You are given two compatible matrices A and B and an integer num_devices. Simulate a fully sharded matrix multiplication strategy for C = A x B.
Split A row-wise into num_devices shards using numpy.array_split semantics. Split B column-wise into num_devices shards using the same rule on columns. Device i initially owns row shard A_i and column shard B_i.
Now simulate num_devices rounds of rotation. In each round, every device multiplies its fixed row shard of A with the B shard it currently holds, writes that partial product into the correct global column positions, and then passes its current B shard to the next device in a circular fashion.
After all rounds, gather the row shards in device order and return the full matrix.
For this standalone problem, you only need to simulate the sharding and rotation logic. Real threads or message queues are not required.
Examples
Input: ([[1, 2], [3, 4]], [[1, 2, 3, 4], [5, 6, 7, 8]], 2)
Expected Output: [[11, 14, 17, 20], [23, 30, 37, 44]]
Explanation: B is split into two column shards: the first two columns and the last two columns. After one rotation, each row shard has seen both column shards.
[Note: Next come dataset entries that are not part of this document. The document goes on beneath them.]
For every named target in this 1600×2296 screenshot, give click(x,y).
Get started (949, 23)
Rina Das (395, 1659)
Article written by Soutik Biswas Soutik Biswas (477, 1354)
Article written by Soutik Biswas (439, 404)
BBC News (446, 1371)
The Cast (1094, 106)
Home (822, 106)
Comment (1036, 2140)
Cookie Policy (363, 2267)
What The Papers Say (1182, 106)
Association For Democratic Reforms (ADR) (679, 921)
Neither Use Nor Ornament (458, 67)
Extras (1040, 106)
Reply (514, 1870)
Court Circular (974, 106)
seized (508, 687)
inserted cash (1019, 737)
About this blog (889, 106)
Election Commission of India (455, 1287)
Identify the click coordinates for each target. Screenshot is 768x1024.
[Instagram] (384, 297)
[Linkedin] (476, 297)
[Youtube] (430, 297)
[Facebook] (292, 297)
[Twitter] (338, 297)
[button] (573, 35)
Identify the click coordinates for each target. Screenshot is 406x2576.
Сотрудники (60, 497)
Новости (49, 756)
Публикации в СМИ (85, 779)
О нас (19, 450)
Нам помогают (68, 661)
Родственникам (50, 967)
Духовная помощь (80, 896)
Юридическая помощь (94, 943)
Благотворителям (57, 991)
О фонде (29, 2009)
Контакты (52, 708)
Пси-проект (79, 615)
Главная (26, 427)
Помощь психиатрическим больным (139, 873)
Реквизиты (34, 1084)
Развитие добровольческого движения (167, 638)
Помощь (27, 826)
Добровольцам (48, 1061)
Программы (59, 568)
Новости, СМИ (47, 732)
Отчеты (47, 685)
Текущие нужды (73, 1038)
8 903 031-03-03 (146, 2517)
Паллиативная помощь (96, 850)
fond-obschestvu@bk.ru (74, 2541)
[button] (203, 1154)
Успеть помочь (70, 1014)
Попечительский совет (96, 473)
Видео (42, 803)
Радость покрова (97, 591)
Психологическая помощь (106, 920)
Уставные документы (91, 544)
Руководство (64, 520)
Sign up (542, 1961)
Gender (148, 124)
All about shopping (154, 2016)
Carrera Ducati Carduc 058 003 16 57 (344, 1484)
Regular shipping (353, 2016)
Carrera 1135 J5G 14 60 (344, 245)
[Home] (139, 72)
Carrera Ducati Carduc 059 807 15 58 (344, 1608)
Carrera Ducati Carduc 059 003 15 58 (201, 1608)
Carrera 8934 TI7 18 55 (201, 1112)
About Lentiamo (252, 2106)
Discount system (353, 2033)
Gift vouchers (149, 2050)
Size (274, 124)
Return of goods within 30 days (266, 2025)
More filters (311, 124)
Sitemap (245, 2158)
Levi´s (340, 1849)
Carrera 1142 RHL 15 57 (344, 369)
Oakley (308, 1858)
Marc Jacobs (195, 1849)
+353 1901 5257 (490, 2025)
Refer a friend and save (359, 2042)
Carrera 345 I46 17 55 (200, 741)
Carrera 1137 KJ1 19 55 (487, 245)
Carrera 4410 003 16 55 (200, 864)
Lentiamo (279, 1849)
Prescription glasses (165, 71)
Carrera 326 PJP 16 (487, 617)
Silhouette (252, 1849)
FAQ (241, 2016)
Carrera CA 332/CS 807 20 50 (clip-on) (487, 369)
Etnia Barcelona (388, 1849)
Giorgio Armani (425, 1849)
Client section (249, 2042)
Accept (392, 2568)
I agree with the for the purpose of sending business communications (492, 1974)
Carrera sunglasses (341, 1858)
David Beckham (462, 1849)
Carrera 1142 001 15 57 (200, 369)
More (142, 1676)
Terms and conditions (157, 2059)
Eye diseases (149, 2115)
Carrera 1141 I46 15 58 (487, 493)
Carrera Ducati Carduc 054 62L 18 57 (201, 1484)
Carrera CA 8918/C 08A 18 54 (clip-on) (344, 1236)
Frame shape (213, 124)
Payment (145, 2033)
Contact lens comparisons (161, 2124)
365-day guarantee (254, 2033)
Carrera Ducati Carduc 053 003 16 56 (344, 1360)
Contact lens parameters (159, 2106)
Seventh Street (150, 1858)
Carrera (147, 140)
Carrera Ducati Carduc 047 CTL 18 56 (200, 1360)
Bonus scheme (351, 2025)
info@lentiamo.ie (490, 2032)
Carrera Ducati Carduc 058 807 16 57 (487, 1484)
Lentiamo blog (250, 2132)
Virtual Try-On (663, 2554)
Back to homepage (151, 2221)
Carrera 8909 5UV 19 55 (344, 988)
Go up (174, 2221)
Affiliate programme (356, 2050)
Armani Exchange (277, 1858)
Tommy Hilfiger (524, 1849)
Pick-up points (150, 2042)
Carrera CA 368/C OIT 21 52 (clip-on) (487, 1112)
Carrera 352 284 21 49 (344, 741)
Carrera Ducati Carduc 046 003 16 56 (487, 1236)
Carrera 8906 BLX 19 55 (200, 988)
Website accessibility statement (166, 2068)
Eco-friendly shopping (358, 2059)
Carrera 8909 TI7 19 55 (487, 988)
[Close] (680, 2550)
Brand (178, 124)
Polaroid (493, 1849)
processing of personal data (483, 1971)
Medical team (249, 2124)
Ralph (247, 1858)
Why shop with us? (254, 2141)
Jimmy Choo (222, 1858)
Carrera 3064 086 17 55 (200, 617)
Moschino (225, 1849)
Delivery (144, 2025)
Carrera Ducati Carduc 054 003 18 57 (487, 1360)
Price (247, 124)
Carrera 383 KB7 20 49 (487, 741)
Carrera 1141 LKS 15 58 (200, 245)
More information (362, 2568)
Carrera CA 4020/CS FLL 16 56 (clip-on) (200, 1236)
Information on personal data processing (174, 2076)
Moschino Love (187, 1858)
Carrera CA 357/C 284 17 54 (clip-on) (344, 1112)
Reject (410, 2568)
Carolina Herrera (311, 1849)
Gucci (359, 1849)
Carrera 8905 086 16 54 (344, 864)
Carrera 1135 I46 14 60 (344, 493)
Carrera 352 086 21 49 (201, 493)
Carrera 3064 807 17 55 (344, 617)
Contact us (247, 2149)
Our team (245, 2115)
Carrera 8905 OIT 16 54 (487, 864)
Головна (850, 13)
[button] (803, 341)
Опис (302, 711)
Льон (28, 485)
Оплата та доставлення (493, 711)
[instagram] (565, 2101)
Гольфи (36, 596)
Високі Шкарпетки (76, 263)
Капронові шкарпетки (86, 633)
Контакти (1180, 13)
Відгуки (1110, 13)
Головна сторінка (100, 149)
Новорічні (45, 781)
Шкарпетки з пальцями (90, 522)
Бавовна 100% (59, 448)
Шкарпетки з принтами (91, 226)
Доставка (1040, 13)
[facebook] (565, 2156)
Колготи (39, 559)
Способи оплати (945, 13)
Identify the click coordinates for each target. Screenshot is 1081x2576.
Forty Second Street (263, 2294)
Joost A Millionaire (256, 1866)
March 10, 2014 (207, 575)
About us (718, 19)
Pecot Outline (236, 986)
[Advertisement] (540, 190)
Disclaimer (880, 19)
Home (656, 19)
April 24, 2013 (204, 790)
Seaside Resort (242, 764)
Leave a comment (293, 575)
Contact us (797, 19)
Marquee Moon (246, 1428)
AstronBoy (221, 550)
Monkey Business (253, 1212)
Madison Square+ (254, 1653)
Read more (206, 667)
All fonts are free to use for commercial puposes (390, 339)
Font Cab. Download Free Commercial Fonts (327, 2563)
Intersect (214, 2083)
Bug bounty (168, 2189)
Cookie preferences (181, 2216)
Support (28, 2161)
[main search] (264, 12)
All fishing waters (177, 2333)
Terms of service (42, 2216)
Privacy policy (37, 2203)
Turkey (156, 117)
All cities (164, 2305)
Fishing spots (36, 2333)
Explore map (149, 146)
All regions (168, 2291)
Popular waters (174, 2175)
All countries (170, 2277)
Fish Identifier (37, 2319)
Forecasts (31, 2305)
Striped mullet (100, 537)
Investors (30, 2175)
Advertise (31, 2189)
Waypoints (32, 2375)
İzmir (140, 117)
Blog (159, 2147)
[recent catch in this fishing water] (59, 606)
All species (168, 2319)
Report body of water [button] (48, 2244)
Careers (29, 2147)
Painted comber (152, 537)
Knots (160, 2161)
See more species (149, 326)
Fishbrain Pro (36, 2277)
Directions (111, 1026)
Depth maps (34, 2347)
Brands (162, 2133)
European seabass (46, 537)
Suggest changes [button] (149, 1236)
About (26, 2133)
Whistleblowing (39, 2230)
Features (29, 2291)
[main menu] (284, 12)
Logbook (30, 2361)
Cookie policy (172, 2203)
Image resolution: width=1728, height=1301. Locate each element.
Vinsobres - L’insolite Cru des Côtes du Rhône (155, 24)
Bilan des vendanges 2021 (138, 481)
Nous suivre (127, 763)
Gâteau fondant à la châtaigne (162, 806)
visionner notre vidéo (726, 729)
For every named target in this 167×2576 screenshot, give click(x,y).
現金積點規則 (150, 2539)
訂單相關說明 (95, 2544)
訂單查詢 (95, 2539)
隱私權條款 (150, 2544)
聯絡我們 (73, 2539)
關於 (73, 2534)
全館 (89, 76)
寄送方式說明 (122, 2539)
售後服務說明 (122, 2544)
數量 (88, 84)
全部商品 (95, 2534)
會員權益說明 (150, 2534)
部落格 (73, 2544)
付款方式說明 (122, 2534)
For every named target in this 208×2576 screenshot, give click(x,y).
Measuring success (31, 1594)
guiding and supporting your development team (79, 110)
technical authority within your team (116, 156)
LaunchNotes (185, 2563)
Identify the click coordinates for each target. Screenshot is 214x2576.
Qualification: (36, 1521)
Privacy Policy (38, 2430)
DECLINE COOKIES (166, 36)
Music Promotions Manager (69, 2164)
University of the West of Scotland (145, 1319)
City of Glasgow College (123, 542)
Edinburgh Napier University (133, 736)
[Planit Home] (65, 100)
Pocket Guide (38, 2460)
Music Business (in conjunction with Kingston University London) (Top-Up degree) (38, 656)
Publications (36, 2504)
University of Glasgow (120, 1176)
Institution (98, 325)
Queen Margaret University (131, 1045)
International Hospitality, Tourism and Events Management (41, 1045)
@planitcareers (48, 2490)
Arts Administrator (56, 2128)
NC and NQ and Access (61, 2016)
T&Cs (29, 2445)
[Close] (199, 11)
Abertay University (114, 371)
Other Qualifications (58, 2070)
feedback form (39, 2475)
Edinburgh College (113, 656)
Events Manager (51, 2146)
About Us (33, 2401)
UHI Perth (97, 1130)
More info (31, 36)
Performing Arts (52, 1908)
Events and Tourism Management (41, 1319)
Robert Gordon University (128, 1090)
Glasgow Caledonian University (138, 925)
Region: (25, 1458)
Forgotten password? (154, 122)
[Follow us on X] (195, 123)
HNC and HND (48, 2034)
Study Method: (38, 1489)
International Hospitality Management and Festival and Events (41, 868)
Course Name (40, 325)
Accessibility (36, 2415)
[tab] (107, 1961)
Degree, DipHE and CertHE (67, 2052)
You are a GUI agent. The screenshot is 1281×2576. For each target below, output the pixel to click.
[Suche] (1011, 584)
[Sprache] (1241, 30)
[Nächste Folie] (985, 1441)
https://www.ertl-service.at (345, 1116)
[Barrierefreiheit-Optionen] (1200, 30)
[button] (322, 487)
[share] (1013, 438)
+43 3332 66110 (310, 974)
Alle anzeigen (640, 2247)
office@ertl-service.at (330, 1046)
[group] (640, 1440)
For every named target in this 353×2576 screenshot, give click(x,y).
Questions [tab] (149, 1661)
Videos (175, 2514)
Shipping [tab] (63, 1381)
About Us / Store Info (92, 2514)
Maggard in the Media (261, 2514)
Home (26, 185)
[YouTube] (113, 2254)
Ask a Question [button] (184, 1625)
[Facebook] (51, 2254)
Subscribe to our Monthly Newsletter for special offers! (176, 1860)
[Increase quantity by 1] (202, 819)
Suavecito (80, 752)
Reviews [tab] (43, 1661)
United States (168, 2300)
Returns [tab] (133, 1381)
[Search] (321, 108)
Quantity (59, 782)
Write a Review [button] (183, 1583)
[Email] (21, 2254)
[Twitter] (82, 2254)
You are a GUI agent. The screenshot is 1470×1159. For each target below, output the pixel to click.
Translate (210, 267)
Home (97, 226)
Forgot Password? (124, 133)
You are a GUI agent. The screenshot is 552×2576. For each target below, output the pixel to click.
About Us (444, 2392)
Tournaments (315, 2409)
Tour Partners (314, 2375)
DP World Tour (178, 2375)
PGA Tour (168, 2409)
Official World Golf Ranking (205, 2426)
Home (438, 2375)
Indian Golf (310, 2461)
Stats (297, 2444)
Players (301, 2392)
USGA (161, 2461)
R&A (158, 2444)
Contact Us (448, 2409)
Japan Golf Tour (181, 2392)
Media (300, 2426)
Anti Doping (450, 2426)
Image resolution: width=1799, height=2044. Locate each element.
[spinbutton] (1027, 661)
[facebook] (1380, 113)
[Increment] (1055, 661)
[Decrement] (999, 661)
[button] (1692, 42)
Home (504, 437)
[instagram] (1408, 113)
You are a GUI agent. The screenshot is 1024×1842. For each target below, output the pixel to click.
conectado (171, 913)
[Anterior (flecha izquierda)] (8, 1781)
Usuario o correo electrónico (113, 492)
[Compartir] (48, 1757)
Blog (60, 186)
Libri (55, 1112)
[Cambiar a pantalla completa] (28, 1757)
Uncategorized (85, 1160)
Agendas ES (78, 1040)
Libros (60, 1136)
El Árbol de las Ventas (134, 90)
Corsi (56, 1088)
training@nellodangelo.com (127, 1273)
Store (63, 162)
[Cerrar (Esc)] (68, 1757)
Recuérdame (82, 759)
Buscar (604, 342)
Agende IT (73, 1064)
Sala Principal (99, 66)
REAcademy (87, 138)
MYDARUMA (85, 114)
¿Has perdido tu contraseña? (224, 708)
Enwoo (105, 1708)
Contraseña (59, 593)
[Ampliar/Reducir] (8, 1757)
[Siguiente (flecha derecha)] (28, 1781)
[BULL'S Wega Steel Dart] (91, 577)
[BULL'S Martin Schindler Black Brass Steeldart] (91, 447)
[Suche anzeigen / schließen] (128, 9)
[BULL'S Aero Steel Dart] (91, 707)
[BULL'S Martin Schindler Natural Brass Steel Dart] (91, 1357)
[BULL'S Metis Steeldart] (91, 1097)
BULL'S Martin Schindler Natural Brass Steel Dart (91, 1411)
Input: ([[1, 0], [2, 1], [0, 3]], [[1, 2, 3, 4, 5], [6, 7, 8, 9, 10]], 3)
Expected Output: [[1, 2, 3, 4, 5], [8, 11, 14, 17, 20], [18, 21, 24, 27, 30]]
Explanation: This case has uneven column shards because 5 columns are split across 3 devices as sizes 2, 2, and 1.
Input: ([[2, 1, 0]], [[1, 2], [3, 4], [5, 6]], 4)
Expected Output: [[5, 8]]
Explanation: Edge case: there are more devices than rows and columns, so several shards are empty but the final answer is still correct.
Input: ([[2, 3], [4, 5]], [[6], [7]], 1)
Expected Output: [[33], [59]]
Explanation: Edge case: with one device, the sharded algorithm becomes standard matrix multiplication.